梅雨は明けるのかしら? 夏が来るのかしら? 突然雨が降ったり止んだりの、なんともどっちつかずなお天気ですね。もやもやした空気をさらりと払ってくれる、そんな本を開いてみます。
「わがしのうた」 A5 20ページ 表紙・本文カラー
著者:すずなごん
こちらの本は、和菓子をテーマにしたイラスト集で、見開き1ページに一つのお菓子を紹介し、その特徴が雅やかな言葉で詩のように添えられています。
まずは、なにはともあれ、描かれた人物とお菓子がとっても愛らしいんです。

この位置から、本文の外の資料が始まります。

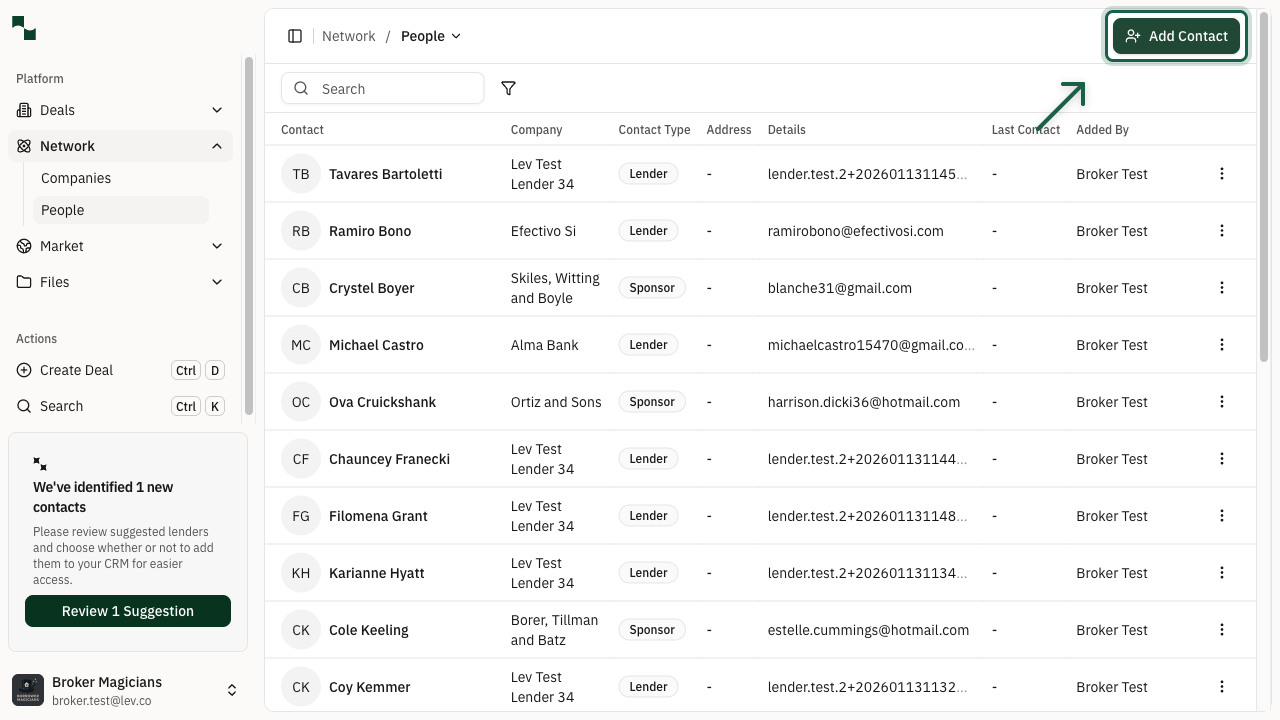
Task: Select the Deals icon in the sidebar
Action: pos(22,110)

平安時代の烏帽子をかぶった人物は、ほっぺたはもっちもちで、ふわふわしていそう。丸いフェースラインに、ちっちゃいながらもぱっちりした目とおちょぼ口がポイントです。そして、人物に加えて、お菓子も愛らしい……というのは少し不思議な言い方でしょうか? でも登場するお菓子やわらかそうな、つるんとしていそうな、そんなかわいらしさが伝わってきます。
さらに、そんな愛らしい世界を彩る「色彩」が印象的なんです。黒ではなく墨色、赤ではなく紅色と言いたくなるような微妙な色合いが、ぽたりと水滴が落ちたようなにじみを感じる筆遣いで表現されています。じわっと染みているような世界は、なんともやさしくさっぱりとしています。

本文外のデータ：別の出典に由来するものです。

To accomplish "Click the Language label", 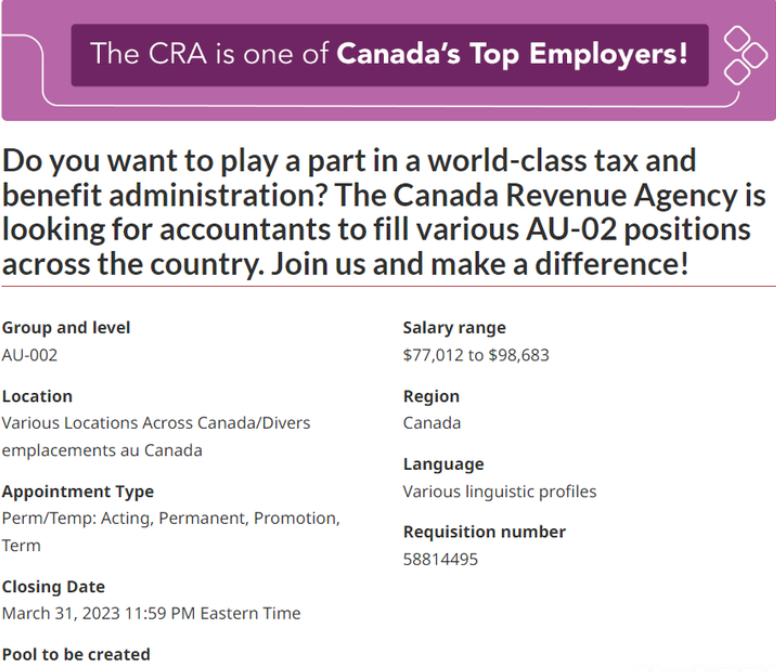I will pos(443,464).
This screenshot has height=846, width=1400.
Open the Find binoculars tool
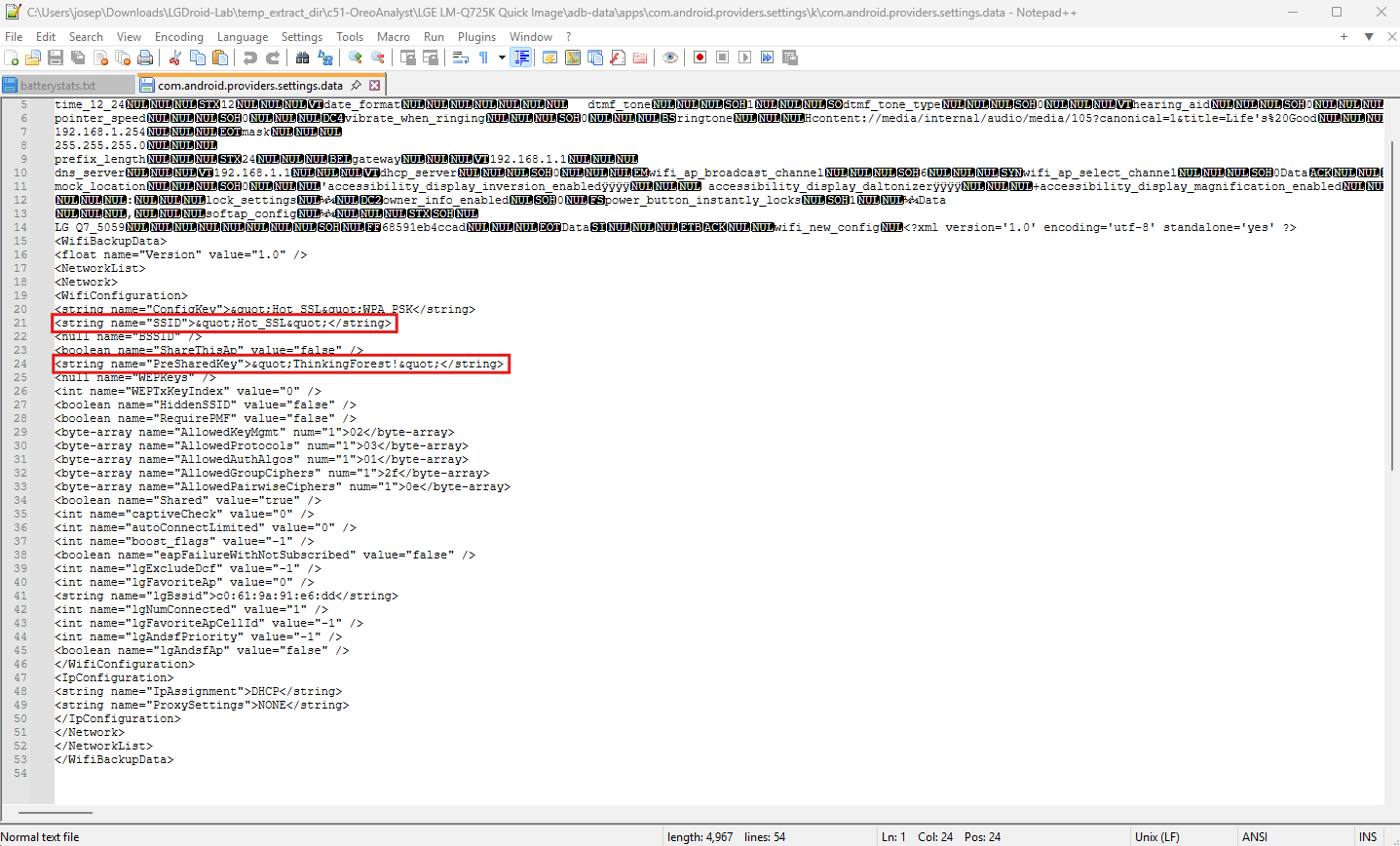(302, 58)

丸いほっぺの登場人物、平安時代の宮中に仕える柏手葛光(かしわでのくずみつ)さん。お名前からしておいしそうな彼は宮中のお菓子担当としてお勤めしているのですが、いつのころからかお菓子の「声」が聞こえるようになって……そんな彼の話をまとめたのがこの本。
お菓子の声が聞こえるというファンタジックな設定ですが、そもそも平安時代に今の私たちがイメージする“和菓子”の多くはまだ生まれていなかったそうなのです。ですが作者さんは「溢(あふ)れる季節感や繊細な彩りは、平安の人々から受け継がれているものがあるのかも」と、この本を着想なさったそうです。
つまり、平安時代×和菓子というテーマそのものがちょっぴりファンタジー。平安の人々と、本当なら出会うはずのなかった華麗な和菓子。でも、不思議としっくりくるのは、そのありえない出会いが、遠くの幻の世界のようにやわらかく描かれてる絵柄と色彩にぴったりと合っているからかしら、と感じました。
「わがしのうた」では春には舌の上でふうわり溶ける干菓子、冬にはほわんとした生地にくるまれた大福、と四季に重ねた和菓子が登場します。
そうそう、今の季節なら「あの池のように透きとおる」とお菓子から聞こえてくるような、つるんとした夏のお菓子「清流」がぴったりですね。和菓子「清流」から聞こえるのは、「両のまなこに小さな鯉の水しぶき」を思い出す……と、遠く離れてしまったかつての邸宅を思い出す声。うーん、これはもしかして「『涼』のまなこに小さな『恋』の水しぶき」? ひょっとすると、涼やかな風のようなひとときの恋の思い出があったのかしらと……和歌を読み解くようにお菓子に秘められた物語に思いをはせます。
ああ、さっぱり和菓子に会いたくなってきました! 胸にほっと染み込む穏やかな本を開きながら、和菓子を口に運べばきっと心安らぐ時間になることでしょう。